In this example, the listPrice is stored in both the Quote Line Item table and the Order Line Item table. This might seem like a redundancy but in this case it is required to make a distinction between the listPrice when the quote is generated and when the order is created.
It is also good practice to have a master reference table to store data that is used to populate dropdowns from which the user needs to pick from a set of predefined values. If a new value needs to be added to the reference list in the future, it's just a quick database change.

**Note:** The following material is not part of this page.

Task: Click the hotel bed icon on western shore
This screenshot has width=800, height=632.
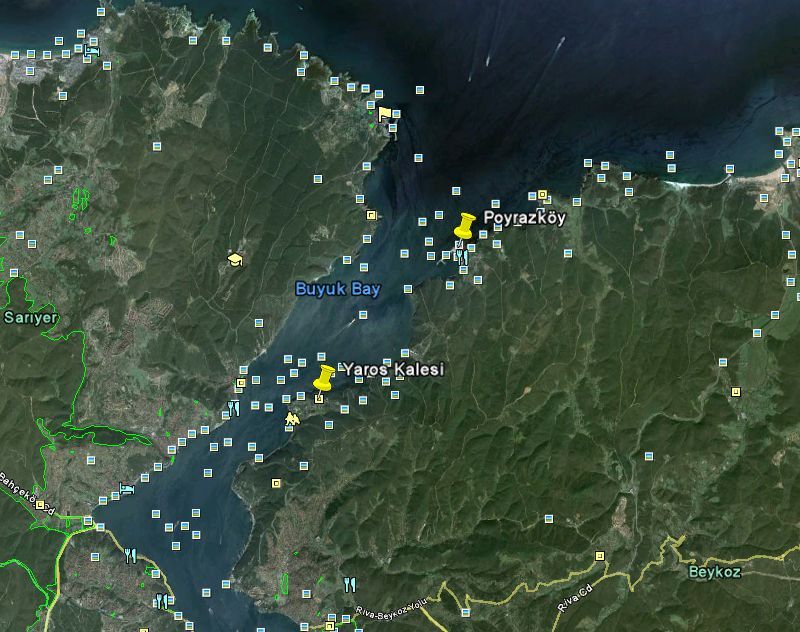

In the Quote to Order application, the stages of Opportunity can only be one of the following: Prospecting, Needs Analysis, Value Proposition, Price Quote, Negotiation. These values can be stored in the Reference table QTOT_REFERENCE and the primary key REF_ID is stored as the foreign key in the QTOT_OPPORTUNITY table where it is referenced.
SELECT a.accountName, a.accountExec, o.oppName, o.oppStage FROM QTO_account a INNER JOIN QTO_opportunity o WHERE a.accountId = o.accountId AND a.accountName = "Fictional Corp";
CREATE INDEX IDX_QTO_account_accountName ON QTO_account(accountName);
Also refer to An Introduction on Query Optimization for a deeper dive into query optimization.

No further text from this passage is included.